New oral anticoagulants in non-valvular atrial fibrillation.

High Blood Press Cardiovasc Prev 2013 Jun 8;20(2):53-60. Epub 2013 May 8.

Division of Cardiology, Department of Clinical and Molecular Medicine, University of Rome Sapienza, Sant'Andrea Hospital, Via di Grottarossa 1035, 00189 Rome, Italy.

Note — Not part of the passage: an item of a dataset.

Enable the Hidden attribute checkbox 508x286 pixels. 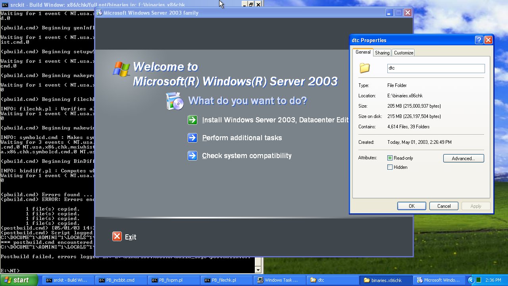click(390, 167)
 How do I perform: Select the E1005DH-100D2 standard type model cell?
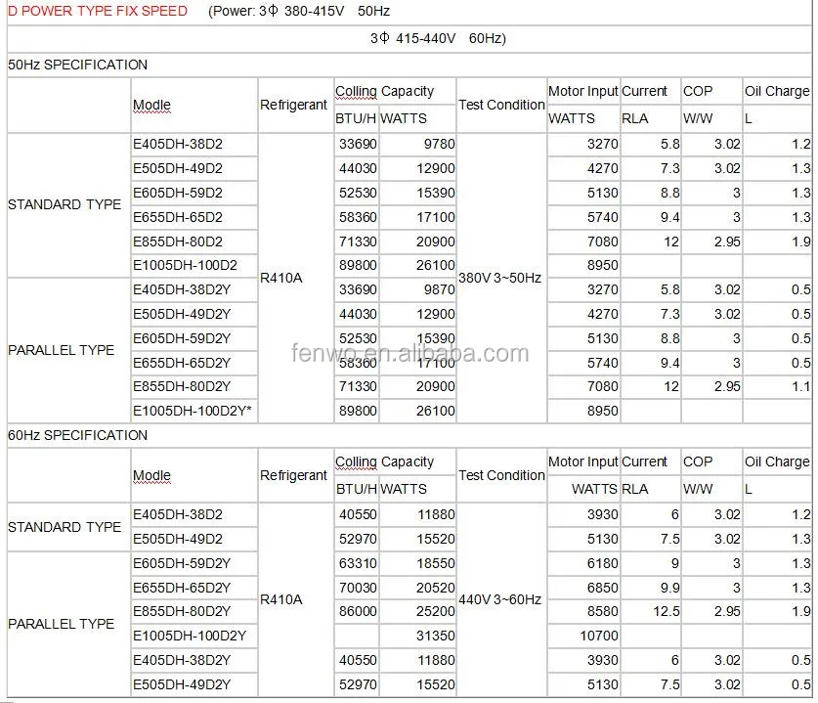coord(185,265)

Atrial fibrillation (AF) is associated with an increased risk of embolic stroke. Dose-adjusted vitamin K antagonists (VKAs) to a target international normalized ratio (INR) range of 2.0-3.0 reduce the risk of ischemic stroke and are currently recommended in all patients with AF at moderate-high risk for stroke or systemic embolism. However, VKAs have several drawbacks, including unpredictable anticoagulant response, food and drug interactions, need for regular laboratory monitoring and dose adjustment. These limitations prompted the introduction of new oral anticoagulants (NOA) that target thrombin and factor Xa, key-enzymes in the coagulation pathway. NOA have predictable pharmacodynamics, allowing fixed dosing without the need of laboratory monitoring, and have few drug and food interactions. The present review focuses on pharmacological properties, safety, and appropriate clinical use of dabigatran, rivaroxaban and apixaban.